Testo da leggere »

┌────────

Durante il suo viaggio di sei giorni, iniziato lunedì, l'Alto Commissario delle Nazioni Unite per i Diritti Umani Michelle Bachelet visiterà la regione occidentale cinese dello Xinjiang, dove il suo ufficio ha dichiarato l'anno scorso di ritenere che la maggior parte degli Uiguri di etnia musulmana sia stata detenuta illegalmente, maltrattata e costretta a lavorare.

Gli Stati Uniti hanno definito il loro trattamento "genocidio", ma Pechino nega tutti gli abusi.

"Non ci aspettiamo che la Repubblica Popolare Cinese conceda l'accesso necessario per condurre una valutazione completa e non manipolata dell'ambiente dei diritti umani nello Xinjiang", ha dichiarato il portavoce del Dipartimento di Stato Ned Price durante un regolare briefing.

"Riteniamo che sia stato un errore accettare una visita in queste circostanze", ha detto Price, aggiungendo che Bachelet non sarebbe stata in grado di ottenere un quadro completo "delle atrocità, dei crimini contro l'umanità e del genocidio" nella regione.

Alla domanda se il leader cinese Xi Jinping fosse responsabile degli abusi, Price ha detto che sarebbe "difficile per noi immaginare" che i livelli più alti del governo cinese non ne fossero a conoscenza.

Ha aggiunto che le notizie diffuse martedì dai media su migliaia di foto e documenti trapelati dagli uffici di pubblica sicurezza di due contee dello Xinjiang si aggiungono a un "corpus di prove già schiaccianti" sugli abusi commessi in quel Paese.

Bachelet ha chiesto un accesso senza restrizioni nello Xinjiang, ma il Ministero degli Esteri cinese ha detto che la sua visita sarà condotta in un "circuito chiuso", riferendosi a un modo di isolare le persone all'interno di una "bolla" per prevenire la potenziale diffusione del virus COVID-19.

La Cina ha inizialmente negato l'esistenza di campi di detenzione, ma ha poi ammesso di aver creato "centri di formazione professionale" necessari per arginare ciò che, a suo dire, è terrorismo, separatismo e radicalismo religioso nello Xinjiang.

└────────

Domande di studio »
1. Elenca tutte le persone citate per nome nel testo sullo Xinjiang.
2. Trascrivi fedelmente il brano del testo sullo Xinjiang che si apre con le parole contenenti "Gli Stati Uniti" e si chiude con "un regolare briefing.".

Righe fornite »
┌────────

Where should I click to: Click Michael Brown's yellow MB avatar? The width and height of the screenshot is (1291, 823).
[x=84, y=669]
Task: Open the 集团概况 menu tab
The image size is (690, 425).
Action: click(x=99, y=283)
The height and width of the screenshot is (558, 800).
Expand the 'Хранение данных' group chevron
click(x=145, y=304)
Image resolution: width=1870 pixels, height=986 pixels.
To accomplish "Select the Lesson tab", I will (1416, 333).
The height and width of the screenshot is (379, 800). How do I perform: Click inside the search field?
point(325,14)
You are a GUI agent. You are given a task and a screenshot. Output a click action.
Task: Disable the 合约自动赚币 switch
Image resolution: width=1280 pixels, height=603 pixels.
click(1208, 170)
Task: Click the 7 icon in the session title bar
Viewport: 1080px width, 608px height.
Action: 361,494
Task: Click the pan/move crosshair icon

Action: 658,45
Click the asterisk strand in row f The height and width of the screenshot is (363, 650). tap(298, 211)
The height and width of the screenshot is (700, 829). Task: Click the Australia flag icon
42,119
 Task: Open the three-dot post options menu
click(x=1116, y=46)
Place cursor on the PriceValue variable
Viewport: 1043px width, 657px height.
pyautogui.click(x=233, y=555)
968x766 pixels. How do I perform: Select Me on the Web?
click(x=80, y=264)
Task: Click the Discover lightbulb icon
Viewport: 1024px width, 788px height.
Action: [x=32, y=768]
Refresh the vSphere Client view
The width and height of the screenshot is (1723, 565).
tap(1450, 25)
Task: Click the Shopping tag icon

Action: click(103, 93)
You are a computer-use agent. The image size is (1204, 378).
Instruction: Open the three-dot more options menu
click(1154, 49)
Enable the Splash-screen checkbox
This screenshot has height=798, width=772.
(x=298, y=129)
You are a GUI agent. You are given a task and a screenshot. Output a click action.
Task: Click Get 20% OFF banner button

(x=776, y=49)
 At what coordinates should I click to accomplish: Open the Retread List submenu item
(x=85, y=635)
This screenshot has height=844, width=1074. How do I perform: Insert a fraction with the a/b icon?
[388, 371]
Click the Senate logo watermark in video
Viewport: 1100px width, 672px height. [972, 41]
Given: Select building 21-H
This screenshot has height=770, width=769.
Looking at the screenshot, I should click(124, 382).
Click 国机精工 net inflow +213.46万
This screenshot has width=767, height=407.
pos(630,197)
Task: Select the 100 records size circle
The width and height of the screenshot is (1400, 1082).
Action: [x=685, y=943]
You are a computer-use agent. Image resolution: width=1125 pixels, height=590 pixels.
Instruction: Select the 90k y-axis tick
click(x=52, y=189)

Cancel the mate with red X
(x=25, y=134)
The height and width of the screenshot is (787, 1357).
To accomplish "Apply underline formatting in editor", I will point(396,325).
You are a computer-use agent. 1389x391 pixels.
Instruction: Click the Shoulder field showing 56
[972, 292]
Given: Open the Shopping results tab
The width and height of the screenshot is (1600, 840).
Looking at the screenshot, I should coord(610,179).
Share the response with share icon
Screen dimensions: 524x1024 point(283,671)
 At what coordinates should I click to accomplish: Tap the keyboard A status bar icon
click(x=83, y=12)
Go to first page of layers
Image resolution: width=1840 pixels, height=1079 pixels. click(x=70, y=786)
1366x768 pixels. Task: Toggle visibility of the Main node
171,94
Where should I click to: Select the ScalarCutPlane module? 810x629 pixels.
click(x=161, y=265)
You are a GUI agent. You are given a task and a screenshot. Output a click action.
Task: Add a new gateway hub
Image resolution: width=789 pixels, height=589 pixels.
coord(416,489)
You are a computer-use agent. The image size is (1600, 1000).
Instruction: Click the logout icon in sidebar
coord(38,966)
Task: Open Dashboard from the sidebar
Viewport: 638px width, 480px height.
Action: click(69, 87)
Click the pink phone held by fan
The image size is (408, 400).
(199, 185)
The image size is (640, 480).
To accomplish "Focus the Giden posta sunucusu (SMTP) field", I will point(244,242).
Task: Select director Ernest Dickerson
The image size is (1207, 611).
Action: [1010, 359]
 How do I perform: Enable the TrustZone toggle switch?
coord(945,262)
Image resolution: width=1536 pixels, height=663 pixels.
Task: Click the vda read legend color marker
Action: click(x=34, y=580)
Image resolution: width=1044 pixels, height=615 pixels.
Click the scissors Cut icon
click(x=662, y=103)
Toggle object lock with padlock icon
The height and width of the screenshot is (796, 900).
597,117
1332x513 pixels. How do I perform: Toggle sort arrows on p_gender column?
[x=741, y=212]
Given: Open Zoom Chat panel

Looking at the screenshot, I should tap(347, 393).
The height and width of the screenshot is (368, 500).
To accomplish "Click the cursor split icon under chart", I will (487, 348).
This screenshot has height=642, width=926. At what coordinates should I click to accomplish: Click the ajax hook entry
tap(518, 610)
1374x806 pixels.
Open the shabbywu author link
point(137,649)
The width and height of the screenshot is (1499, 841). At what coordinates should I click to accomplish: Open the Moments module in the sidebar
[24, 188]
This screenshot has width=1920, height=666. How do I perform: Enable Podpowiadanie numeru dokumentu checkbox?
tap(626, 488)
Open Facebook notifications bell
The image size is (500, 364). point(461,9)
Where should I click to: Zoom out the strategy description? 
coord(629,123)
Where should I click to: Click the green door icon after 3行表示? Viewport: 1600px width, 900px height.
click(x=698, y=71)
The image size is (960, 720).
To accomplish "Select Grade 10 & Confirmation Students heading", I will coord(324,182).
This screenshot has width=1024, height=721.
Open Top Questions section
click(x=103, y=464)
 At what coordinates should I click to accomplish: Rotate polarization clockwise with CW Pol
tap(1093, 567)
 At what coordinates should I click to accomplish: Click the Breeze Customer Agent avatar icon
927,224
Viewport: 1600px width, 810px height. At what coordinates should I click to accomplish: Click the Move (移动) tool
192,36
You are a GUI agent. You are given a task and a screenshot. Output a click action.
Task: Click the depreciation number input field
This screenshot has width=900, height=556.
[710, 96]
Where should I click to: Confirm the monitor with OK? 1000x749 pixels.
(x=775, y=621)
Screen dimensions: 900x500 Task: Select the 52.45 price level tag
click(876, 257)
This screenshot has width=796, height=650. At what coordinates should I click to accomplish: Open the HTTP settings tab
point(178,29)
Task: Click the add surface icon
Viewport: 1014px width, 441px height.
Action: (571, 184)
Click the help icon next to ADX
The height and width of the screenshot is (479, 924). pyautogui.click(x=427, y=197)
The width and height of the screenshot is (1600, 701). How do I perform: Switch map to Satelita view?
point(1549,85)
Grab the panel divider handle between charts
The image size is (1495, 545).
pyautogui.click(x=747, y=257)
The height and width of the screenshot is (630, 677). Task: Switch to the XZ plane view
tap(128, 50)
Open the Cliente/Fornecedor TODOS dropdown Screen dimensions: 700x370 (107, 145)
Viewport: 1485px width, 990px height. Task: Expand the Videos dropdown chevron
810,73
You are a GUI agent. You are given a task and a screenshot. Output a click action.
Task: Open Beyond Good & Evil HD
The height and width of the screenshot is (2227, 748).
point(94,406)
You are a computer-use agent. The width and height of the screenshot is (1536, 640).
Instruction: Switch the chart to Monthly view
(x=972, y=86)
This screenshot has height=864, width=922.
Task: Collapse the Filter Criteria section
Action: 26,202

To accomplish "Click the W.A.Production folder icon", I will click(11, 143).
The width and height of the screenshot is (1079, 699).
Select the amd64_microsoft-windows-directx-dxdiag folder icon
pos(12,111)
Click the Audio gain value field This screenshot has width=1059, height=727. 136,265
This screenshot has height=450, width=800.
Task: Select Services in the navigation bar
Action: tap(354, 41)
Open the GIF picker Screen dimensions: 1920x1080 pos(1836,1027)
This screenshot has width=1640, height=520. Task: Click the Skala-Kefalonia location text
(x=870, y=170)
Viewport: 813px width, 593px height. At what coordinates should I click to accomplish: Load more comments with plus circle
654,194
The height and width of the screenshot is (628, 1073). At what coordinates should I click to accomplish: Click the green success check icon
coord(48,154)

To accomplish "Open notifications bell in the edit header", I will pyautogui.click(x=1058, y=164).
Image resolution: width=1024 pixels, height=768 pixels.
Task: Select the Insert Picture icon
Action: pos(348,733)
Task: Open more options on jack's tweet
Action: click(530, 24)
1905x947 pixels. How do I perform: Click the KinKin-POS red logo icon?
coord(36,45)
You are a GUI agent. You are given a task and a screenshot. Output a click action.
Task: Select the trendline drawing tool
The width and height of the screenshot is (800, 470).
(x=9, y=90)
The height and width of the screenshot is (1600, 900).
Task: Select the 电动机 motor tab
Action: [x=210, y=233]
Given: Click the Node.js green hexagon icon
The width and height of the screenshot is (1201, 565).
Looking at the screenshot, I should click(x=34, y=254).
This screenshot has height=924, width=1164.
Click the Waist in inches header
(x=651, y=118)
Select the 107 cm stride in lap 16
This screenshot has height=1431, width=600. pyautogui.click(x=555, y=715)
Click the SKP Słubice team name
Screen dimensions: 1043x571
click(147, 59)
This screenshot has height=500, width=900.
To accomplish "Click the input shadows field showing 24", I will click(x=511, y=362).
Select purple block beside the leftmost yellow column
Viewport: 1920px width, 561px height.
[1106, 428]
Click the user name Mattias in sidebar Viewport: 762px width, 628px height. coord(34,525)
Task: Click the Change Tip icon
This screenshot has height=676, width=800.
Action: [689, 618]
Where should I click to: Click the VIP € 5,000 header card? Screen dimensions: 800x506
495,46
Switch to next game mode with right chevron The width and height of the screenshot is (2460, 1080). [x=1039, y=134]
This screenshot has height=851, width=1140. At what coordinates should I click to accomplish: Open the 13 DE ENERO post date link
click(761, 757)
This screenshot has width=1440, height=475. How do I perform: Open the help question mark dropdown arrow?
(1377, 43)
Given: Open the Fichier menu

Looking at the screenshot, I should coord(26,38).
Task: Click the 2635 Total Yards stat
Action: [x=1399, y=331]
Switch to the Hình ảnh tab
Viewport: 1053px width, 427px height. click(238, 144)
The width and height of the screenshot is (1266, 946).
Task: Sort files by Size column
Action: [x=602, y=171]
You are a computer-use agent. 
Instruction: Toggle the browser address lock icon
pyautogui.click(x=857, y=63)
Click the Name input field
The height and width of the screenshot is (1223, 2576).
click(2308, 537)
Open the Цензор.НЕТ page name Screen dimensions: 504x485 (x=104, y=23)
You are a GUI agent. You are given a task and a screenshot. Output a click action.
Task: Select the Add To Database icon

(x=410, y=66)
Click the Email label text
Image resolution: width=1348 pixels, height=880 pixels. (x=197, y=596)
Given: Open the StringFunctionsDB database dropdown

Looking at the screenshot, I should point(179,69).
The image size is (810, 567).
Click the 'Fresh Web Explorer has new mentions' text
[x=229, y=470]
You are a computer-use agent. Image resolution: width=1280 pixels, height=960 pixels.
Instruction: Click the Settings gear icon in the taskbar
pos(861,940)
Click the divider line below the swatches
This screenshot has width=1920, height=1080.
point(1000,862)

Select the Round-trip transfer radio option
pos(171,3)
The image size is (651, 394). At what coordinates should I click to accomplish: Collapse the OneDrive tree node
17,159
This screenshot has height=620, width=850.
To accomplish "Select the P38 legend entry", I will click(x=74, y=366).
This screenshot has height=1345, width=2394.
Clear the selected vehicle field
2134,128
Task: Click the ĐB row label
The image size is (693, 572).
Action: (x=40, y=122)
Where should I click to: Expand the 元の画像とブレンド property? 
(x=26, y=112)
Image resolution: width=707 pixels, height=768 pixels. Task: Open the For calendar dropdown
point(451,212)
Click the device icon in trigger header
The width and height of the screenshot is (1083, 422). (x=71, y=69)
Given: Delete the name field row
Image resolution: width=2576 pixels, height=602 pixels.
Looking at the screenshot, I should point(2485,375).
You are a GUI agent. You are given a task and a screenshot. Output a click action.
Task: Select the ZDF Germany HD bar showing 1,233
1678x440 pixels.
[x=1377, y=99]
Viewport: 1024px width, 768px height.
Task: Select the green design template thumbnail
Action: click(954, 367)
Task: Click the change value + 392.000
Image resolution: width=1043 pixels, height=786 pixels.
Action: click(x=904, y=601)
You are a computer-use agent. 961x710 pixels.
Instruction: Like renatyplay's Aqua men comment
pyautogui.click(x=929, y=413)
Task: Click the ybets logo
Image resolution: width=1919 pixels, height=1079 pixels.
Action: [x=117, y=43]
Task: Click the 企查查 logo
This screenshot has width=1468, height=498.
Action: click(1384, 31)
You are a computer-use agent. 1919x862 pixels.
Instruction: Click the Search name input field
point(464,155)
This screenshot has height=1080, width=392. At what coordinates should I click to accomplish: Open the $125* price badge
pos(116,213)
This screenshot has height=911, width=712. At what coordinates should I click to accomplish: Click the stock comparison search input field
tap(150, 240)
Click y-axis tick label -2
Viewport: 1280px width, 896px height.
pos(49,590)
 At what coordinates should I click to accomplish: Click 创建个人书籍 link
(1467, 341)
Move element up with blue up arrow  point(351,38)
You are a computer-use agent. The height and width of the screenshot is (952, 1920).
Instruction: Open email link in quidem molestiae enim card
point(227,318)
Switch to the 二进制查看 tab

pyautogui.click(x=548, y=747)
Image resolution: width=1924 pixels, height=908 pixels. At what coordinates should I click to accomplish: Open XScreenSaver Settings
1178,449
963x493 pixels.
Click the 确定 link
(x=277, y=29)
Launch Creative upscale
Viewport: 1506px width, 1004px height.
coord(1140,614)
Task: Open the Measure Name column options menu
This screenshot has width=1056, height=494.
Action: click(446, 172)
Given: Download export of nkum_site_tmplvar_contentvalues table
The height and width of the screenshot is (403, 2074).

└────────

Risposte per compito »
1. Michelle Bachelet, Ned Price, Xi Jinping

2.
Gli Stati Uniti hanno definito il loro trattamento "genocidio", ma Pechino nega tutti gli abusi.

"Non ci aspettiamo che la Repubblica Popolare Cinese conceda l'accesso necessario per condurre una valutazione completa e non manipolata dell'ambiente dei diritti umani nello Xinjiang", ha dichiarato il portavoce del Dipartimento di Stato Ned Price durante un regolare briefing.